Fresenius Kabi is the leader in Infusion Therapy and Clinical Nutrition in Europe and in its most important countries of Latin America and Asia Pacific. Fresenius Kabi's core product range includes infusion solutions for fluid substitution, blood volume replacement, intravenously administered drugs as well as parenteral and enteral nutrition. Furthermore, the company offers medical devices for the application of Infusion Therapy and Clinical Nutrition and Infusion Management. In addition, Fresenius Kabi is active in the field of Transfusion Technology, supplying blood processing systems as well as blood bags and filters. Fresenius Kabi is focused on the therapy and care of critically and chronically ill patients in and outside the hospital.

The company has more than 11,500 employees worldwide and has a global network of 50 sales organizations and 35 productions sites. Fresenius Kabi achieved sales of € 1,491 million and an operating profit of € 176 million in 2004. Fresenius Kabi AG is a 100% subsidiary of the health care group Fresenius AG.

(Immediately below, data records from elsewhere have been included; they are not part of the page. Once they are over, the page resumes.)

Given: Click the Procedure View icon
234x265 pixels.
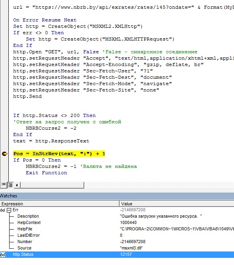Looking at the screenshot, I should coord(3,185).
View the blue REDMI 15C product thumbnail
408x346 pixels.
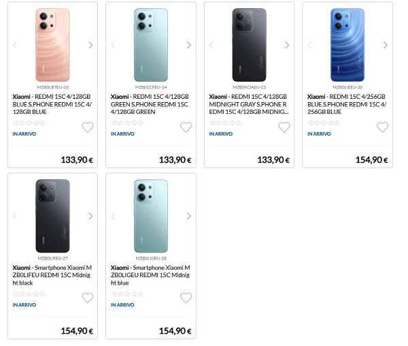click(x=347, y=45)
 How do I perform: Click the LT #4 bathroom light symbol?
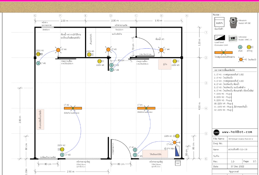[161, 50]
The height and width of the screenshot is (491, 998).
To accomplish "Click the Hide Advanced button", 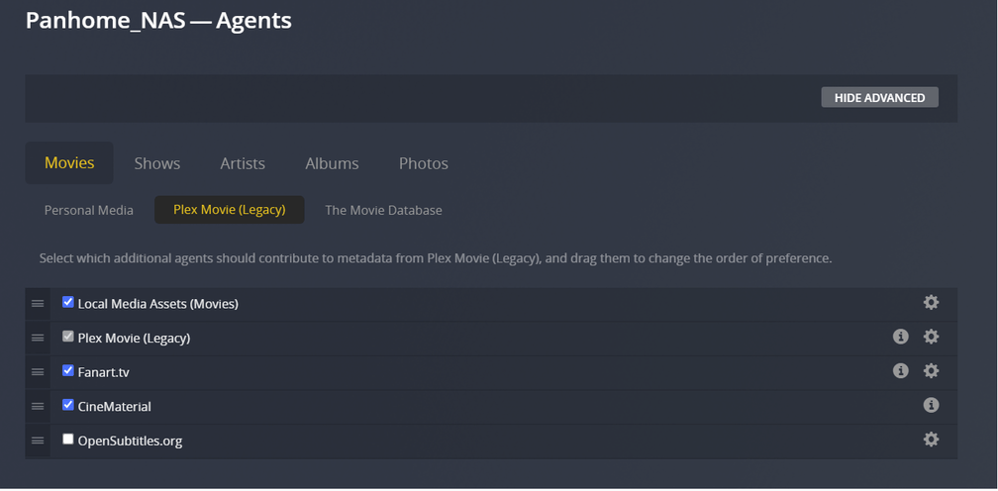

This release contains forward-looking statements that are subject to various risks and uncertainties. Future results could differ materially from those described in these forward-looking statements due to certain factors, e.g. changes in business, economic and competitive conditions, regulatory reforms, results of clinical trials, foreign exchange rate fluctuations, uncertainties in litigation or investigative proceedings, and the availability of financing. Fresenius AG does not undertake any responsibility to update the forward-looking statements in this release.